With school safety and security high on the public agenda following recent events, CSBA President Kathy Kinley testified at an informational hearing of the state Senate Education Committee May 2.

Kinley assured the panel that K-12 schools have many programs to prevent school violence, counsel students and deal with those incidents that do occur. She urged lawmakers to consider making additional resources more widely available.

“We do have many things in place already,” Kinley said, including annual comprehensive safety plans for each school site as required by the state Education Code following the 1999 shootings at Columbine High School in Colorado. She also cited the state’s school safety block grants, which help fund local prevention programs, conflict resolution, staff training, cooperative arrangements with law enforcement and other effective measures.

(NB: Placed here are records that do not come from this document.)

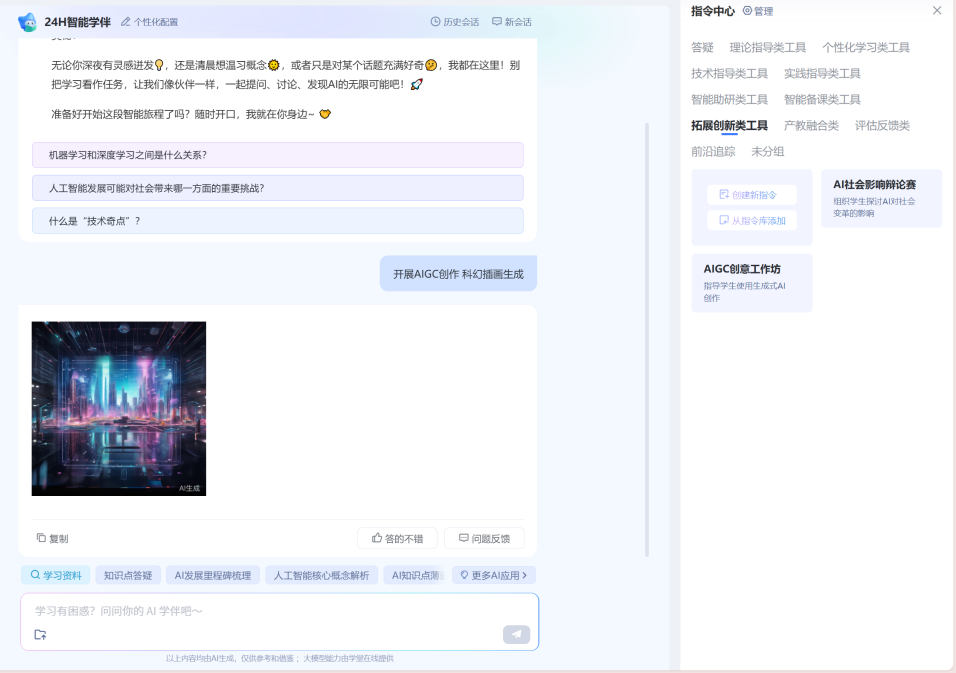
Task: Click 从指令库添加
Action: [752, 220]
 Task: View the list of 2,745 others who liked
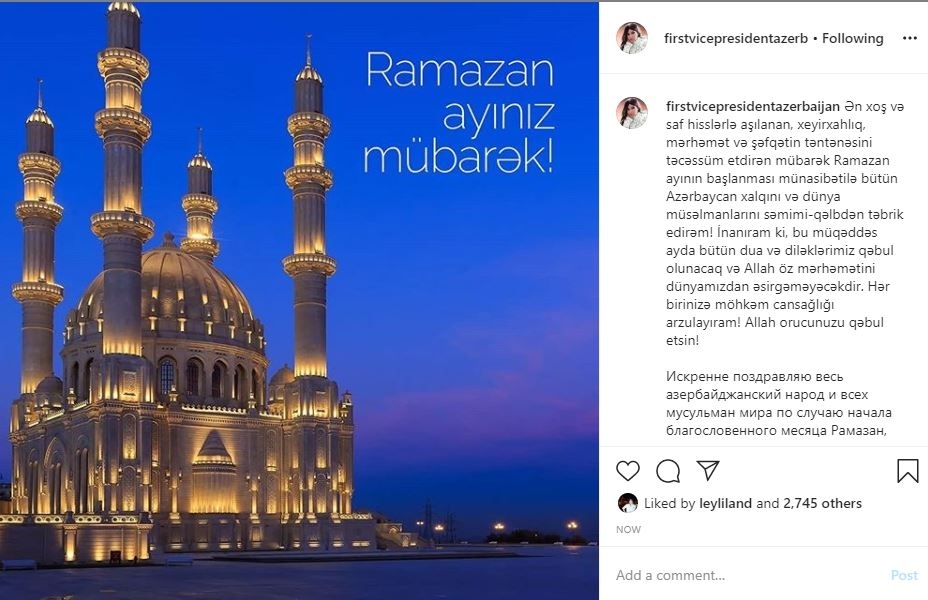click(x=823, y=504)
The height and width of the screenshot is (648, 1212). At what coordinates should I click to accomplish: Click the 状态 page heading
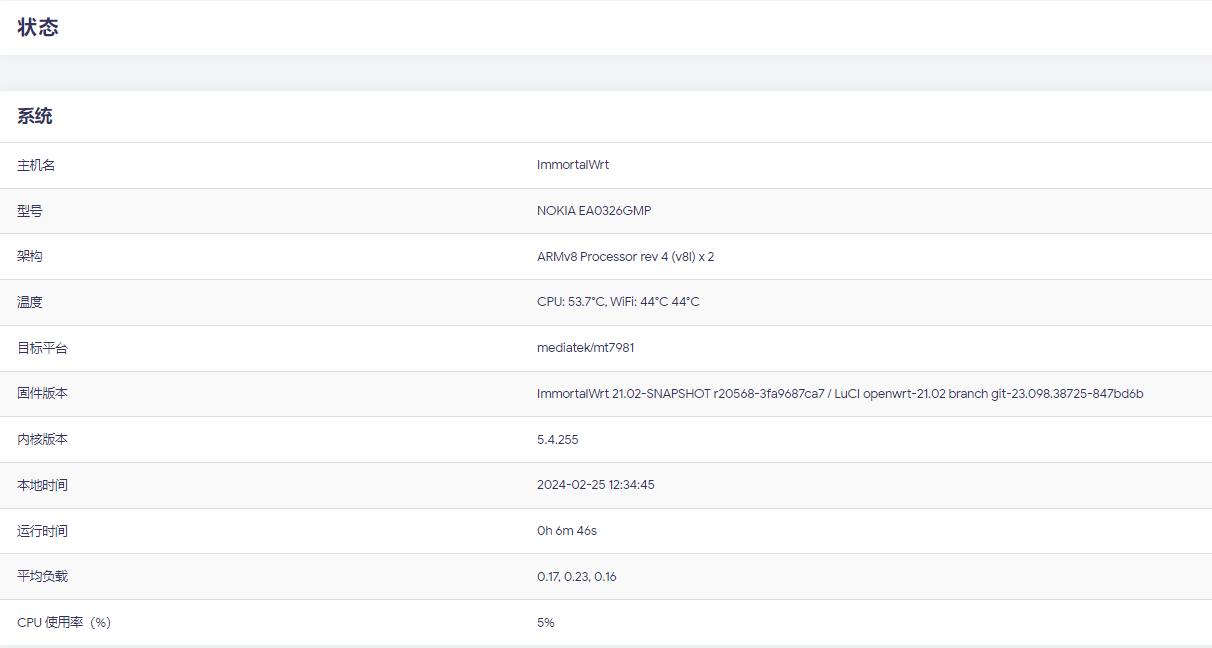click(38, 27)
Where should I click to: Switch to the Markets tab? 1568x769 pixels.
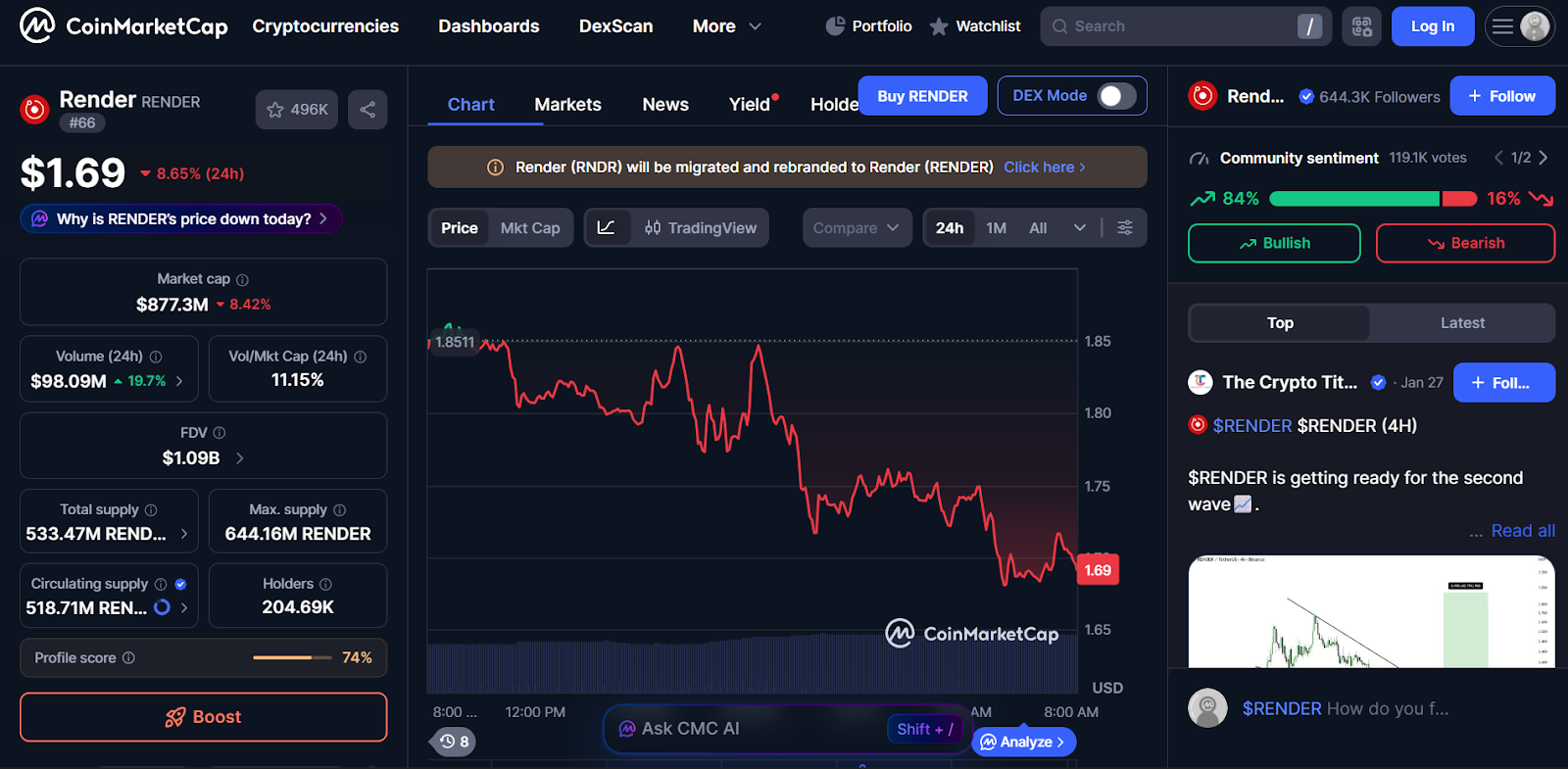click(x=567, y=104)
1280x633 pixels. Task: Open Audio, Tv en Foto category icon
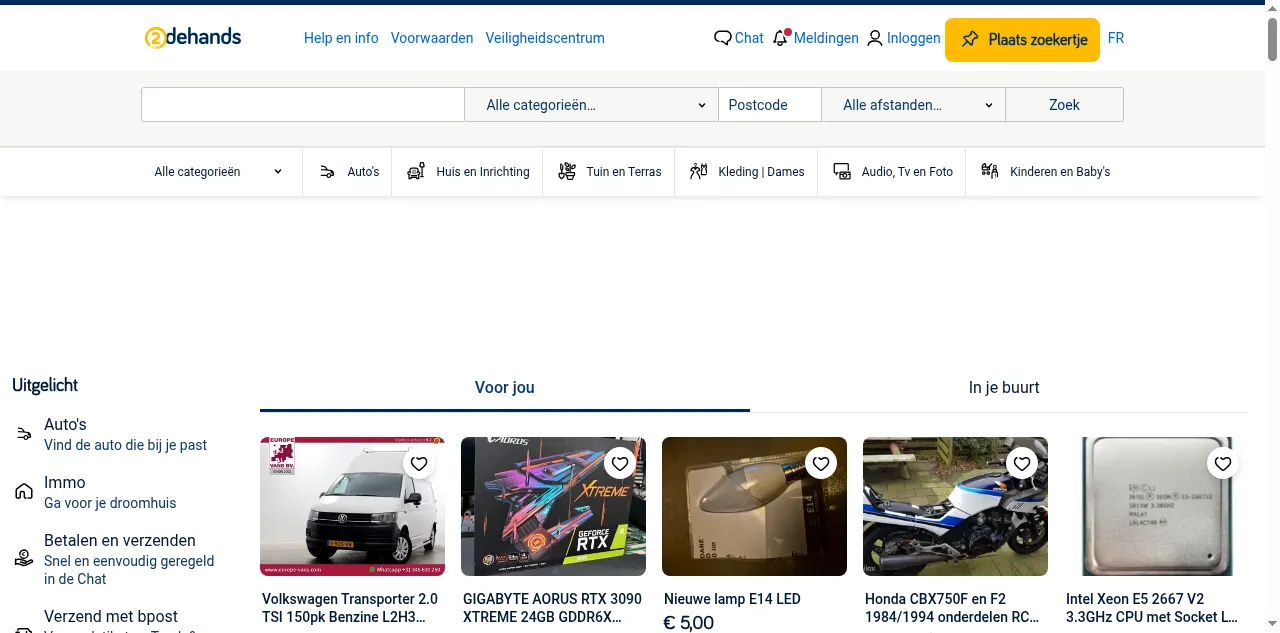(x=842, y=172)
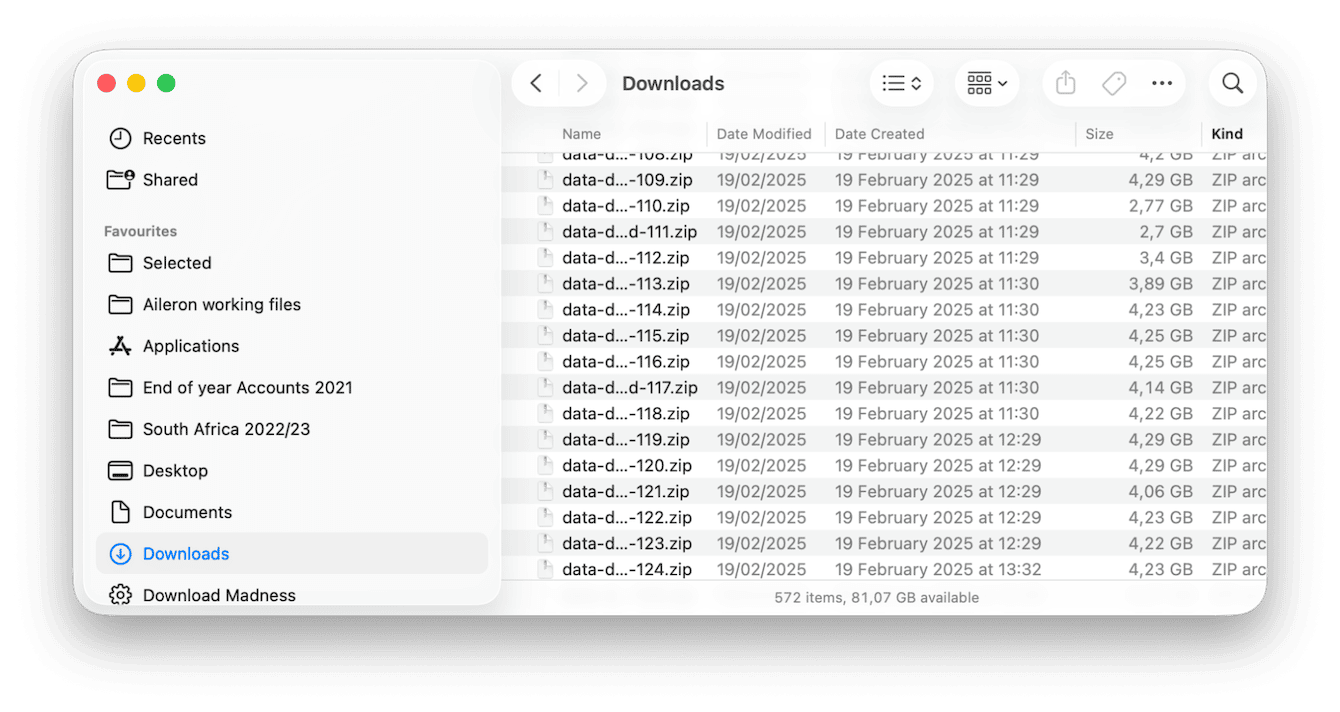The image size is (1340, 712).
Task: Click the Recents clock icon in the sidebar
Action: point(121,138)
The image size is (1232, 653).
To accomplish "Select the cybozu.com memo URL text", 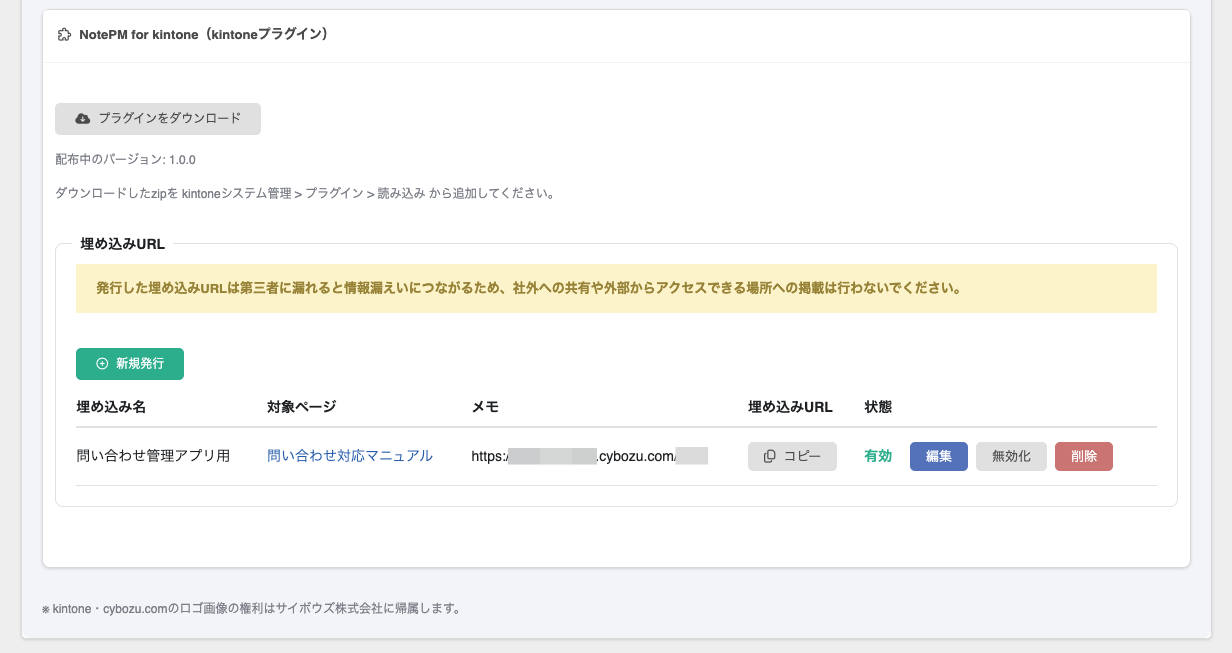I will pyautogui.click(x=590, y=456).
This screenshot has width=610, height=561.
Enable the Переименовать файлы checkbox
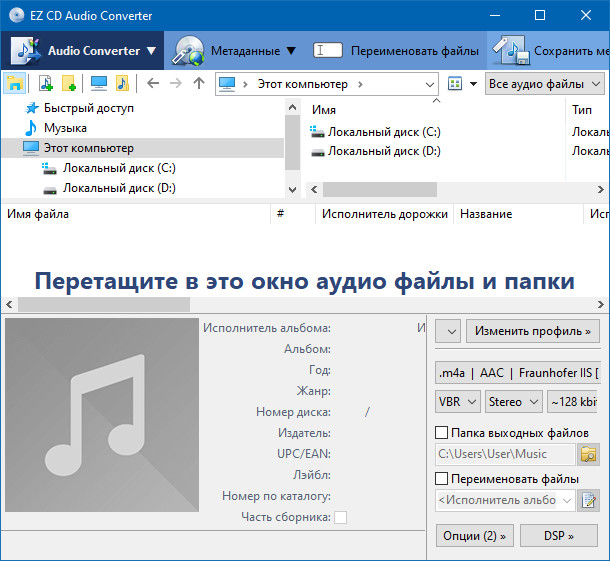442,479
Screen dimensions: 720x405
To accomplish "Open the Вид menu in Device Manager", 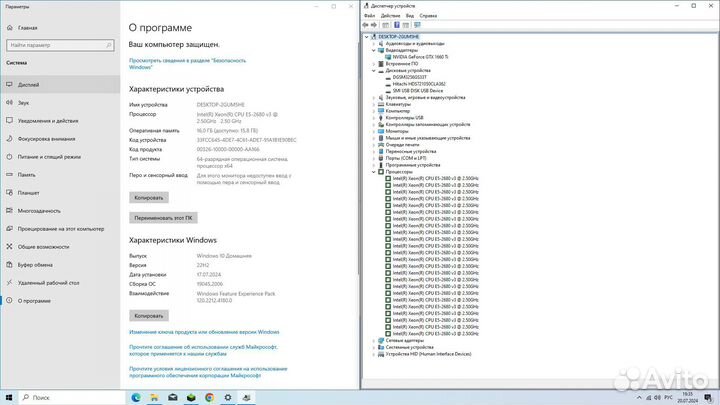I will [409, 16].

“Unfortunately with these grants, they’re competitive, and so there are many, many schools that could use this,” Kinley said, but not all schools get the funding—and for those that do, the funding lapses after a few years. Kinley urged the state to extend adequate and stable funding for prevention and security programs, and she underscored other speakers’ call for other agencies and the larger community to share responsibility for school safety.

“For [children] to be really successful, they need five caring adults in their lives,” Kinley said, noting that those adults need to be in the students’ homes, schools and other elements of society.

Other members of the K-12 panel who addressed the Senate Education Committee were Sandy Clifton Bacon, a former president of the Association of California School Administrators, and Anthony Monreal, deputy superintendent of public instruction on the state Department of Education. Responding to their testimony, committee members agreed that schools need help and adequate resources to prevent violence and protecting children.

“I’m sympathetic to schools,” said committee chair Sen. Jack Scott, D-Pasadena. “We cannot simply continue to burden the public schools with all the responsibility.”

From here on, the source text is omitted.